Persaingan dari Madrasah Diniyah Aliyah yang dibiayai Perkoempoelan Dagang
Bangsa Melajoe mengakhiri keadaan ini, dan dengan begitu rangsangan baru
diberikan kepada lembaga pendidikan kaum sayid. Dua puluh tahun sesudah
pendirian Madrasah Al-Ihsan yang pertama, perkumpulan ini didirikan lagi dan

26
kemudian disusun suatu panitia sekolah yang terdiri atas anggota muda bangsa
Alawiyin yang terutama berasal dari bagian ilir kota. Di sekolah baru ini pengajaran
diberikan dengan sistem kelas, berdasarkan kelompok umur, kepada anak lelaki
maupun perempuan di tingkat sekolah dasar (ibtidaiyah). Di bagian Ulu kota,
prakarsa Al-Ihsan diambil alih oleh Sayid Muhammad Al-Munawar, yang pada tahun
yang sama mengadakan reorganisai di Madrasah Arabiyah.

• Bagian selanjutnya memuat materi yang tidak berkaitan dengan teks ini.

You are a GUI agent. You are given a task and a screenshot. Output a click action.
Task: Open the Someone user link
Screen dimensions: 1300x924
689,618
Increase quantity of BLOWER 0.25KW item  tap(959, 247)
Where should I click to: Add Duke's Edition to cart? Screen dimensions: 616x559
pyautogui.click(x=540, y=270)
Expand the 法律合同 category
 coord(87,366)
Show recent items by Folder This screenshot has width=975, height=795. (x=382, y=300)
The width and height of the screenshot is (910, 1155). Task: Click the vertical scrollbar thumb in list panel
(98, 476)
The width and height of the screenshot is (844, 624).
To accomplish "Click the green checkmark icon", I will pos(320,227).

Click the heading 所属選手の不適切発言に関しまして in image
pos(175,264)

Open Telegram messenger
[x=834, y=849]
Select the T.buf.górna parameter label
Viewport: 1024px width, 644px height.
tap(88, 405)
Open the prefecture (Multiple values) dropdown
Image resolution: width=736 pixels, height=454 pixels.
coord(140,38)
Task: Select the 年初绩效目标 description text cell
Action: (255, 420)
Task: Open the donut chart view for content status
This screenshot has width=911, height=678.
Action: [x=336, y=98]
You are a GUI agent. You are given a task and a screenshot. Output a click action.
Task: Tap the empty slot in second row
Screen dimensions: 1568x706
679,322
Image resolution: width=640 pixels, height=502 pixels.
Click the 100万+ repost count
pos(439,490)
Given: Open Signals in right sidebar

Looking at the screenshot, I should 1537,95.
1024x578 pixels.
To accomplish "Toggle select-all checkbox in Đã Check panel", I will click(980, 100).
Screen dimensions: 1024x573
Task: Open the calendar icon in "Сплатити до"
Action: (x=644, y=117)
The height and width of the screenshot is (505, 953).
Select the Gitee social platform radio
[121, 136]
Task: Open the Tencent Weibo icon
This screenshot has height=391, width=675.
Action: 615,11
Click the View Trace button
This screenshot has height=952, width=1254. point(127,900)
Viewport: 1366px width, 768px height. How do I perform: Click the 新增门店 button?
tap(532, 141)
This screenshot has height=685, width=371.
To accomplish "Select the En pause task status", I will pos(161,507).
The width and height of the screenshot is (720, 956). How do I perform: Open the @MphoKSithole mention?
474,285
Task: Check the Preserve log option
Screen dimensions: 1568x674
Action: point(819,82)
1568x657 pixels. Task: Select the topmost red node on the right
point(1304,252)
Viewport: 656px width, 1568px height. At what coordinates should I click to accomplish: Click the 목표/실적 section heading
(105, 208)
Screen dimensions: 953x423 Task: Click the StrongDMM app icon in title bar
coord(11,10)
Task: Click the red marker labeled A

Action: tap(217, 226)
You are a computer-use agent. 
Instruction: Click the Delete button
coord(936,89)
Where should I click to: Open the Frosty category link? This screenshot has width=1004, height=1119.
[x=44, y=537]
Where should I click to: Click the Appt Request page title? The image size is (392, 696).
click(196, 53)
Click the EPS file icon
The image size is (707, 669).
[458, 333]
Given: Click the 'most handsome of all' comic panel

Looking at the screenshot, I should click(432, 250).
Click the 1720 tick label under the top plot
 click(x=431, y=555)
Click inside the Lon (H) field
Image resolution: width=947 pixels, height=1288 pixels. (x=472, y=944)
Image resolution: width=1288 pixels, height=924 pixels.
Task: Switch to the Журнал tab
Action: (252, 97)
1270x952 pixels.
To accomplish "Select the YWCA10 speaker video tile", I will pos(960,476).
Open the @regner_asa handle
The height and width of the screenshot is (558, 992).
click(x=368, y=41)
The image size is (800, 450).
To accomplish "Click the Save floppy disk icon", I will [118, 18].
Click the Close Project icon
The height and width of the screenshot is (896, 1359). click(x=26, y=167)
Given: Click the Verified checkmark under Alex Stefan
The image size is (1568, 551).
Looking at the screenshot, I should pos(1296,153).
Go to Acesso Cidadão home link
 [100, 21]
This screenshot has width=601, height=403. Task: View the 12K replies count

Guna meningkatkan
mutu pendidikan, didatangkan guru dari Jamiat Al-Khair di Betawi, dan kemudian
pengetahuan umum seperti bahasa Belanda dan Inggris, dimasukkan dalam
kurikulum Madrasah Arabiyah.
Walaupun madrasah-madrasah yang didirikan sesudah tahun 1925 berhasil
melakukan pembaharuan di bidang pendidikan agama, jika ditinjau dari segi sosial,
lembaga ini masih mewakilki pola lama yang telah dikembangkan selama abad ke-
19. Hampir semua madrasah yang didirikan sesudah tahun 1925 menggantungkan
diri pada dukungan pelindunganya. Ketergantungan ini tidak hanya terasa di bidang
keuangan tetapi juga mendapat ekspresi secara simbolis. Para pelindung madrasah
menjadi pusat perhatian masyarakat, dan rangkaian seremoni baru diperkenalkan
untuk menegaskan martabat dan penampilan mereka.
Pendidikan Islam di Palembang dan Sumatera Selatan pada umumnya, menurut
Mahmud Yunus, lebih banyak mengikuti pendidikan Islam di Jawa ketimbang
Minangkabau. Pesantren-pesantren lama yang ada di Sumatera Selatan hampir sama
dengan pesantren-pesantren yang ada di Jawa. Di Sumatera Selatan tidak dikenal
kitab Dlammun, sebagaimana juga di Jawa. Begitu juga kitab Safinatun Najah yang
tidak dikenal di Minangkabau dikenal di Sumatera Selatan dan Jawa.

27
BAB III
PENUTUP
A. Kesimpulan
Dari uraian di atas dapat disimpulkan bahwa gerakan Islam merupakan satu
fenomena yang mencerminkan jiwa zamannya. Lingkungan kultural dan sosial
mendorong seseorang untuk berbuat sesuatu dan membangun jaringan, merumuskan
masalah, mencari jalan keluar, dan melakukan tindakan reformasi sosial dan kultural.
Faktor eksternal yang merupakan faktor penentu bagi munculnya proses transformasi
dapat berlangsung secara lebih cepat daripada faktor internal. Peran media massa
sangat menunjang keberhasilan sosialisasi gagasan baru baik dalam skala nasional
maupun internasional.

28
Gerakan reformasi Islam telah berhasil menunjukkan keberhasilannya secara fisik.
Lembaga pendidikan, fasilitas pelayanan sosial, seperti rumah sakit, gedung
perkantoran, dan sarana-prasarana fisik lainnya, sudah berhasil diwujudkan.
Efektivitas dari gerakan reformasi yang sudah berlangsung hampir satu abad masih
memendam pertanyaan besar yaitu seberapa jauh gerakan ini berhasil menjawab
tantangan jaman. Negara Indonesia yang mengalami krisis kepemimpinan saat ini
belum mampu menghadirkan tokoh yang bisa memberikan keteladanan.

B. Saran
Saran bagi yang sempat membaca makalah ini agar bisa mengambil hikmah dari
sebuah cerita awal kelahiran Islam di Indonesia, terutama pada organisasi Islam
seperti Muhammadiyah, Persatuan Islam, NU dan Masumi yang bertujuan untuk
melancarkan kemurnian akidah Islam.

DAFTAR PUSTAKA

Alfian, 1989. Muhammadiyah the Political Behavior of a Muslim Modernist Organization under
Dutch.
Dobbin, C. 1992. Kebangkitan Islam dalam Ekonomi Petani yang Sedang Berubah, Sumatra
Tengah 1794-1847. Jakarta: INIS.
Sari. 2012, Gerakan Pembaharuan Islam Di Indonesia.